If you’ve always dreamt of travelling, why wouldn’t you go now?? If you know you need a major life or career change, travelling in your 30s is the best way to give you the headspace to think about what you want to do next.

It’s amazing how much clarity you get when sitting on a rock watching the sunrise somewhere! 

This is my second post about travelling, you can have a read of the first one about quitting your job and travelling in your 30s as well.

I went travelling both in my 20s and 30s and it was the best thing I ever did.

Taking The First Step

Okay, so before we dive into working out how long you want to go for and how much money you’ll need, we need to talk about the real first step.

The real first step is making the decision, right now, that you are going to go travelling.

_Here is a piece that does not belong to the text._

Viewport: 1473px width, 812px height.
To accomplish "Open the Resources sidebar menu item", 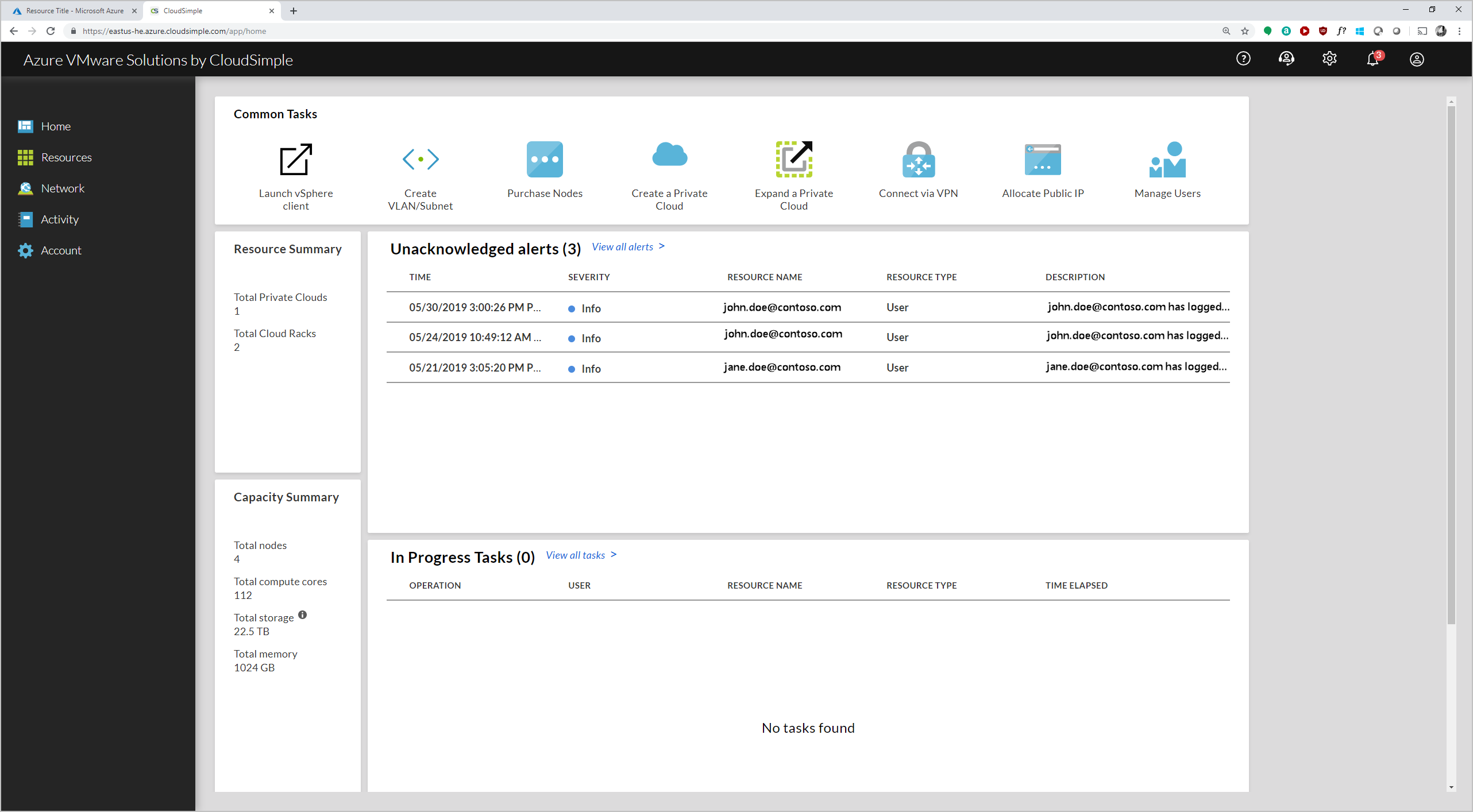I will point(66,157).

Come hell or high water, whatever obstacle gets thrown in your way, you are getting on that damn plane.

Go on, say it out loud. “I’m going to finally do it. I’m not getting any younger and the time is NOW“.

Okay good, now that’s decided, on to the practical stuff.

How Much Money?

Clearly, you are going to need money. How much you need will depend on where you go, whether you are going to travel on a budget or not, and how long you are going for.

How Much Does Travelling Cost?

It depends where you go. Travelling on a shoestring through South-East Asia is very different from living the high life in Australia.

There are a few different ways you can calculate your estimated costs:

1. You can have a look in the Lonely Planet travel guides for a guide to costs (for a money saving tip, rather than buying the full book, you can pay to download chapters from the Lonely Planet website if you don’t need the whole book).

2. Use a budget travel calculator like Budget Your Trip to get a rough idea of how much you will need.

3. Read this great article from My Funky Travel which lists daily backpacking costs for 90 countries around the world. World Budget Travel Table – Backpacking Costs in Different Countries*

*Just bear in mind that these costs are based on very basic shoestring travel. Think dorm rooms and street food and no expensive scuba diving. If you like your creature comforts or love a bit of adrenalin, you will need to increase these costs, they are a good starting point though.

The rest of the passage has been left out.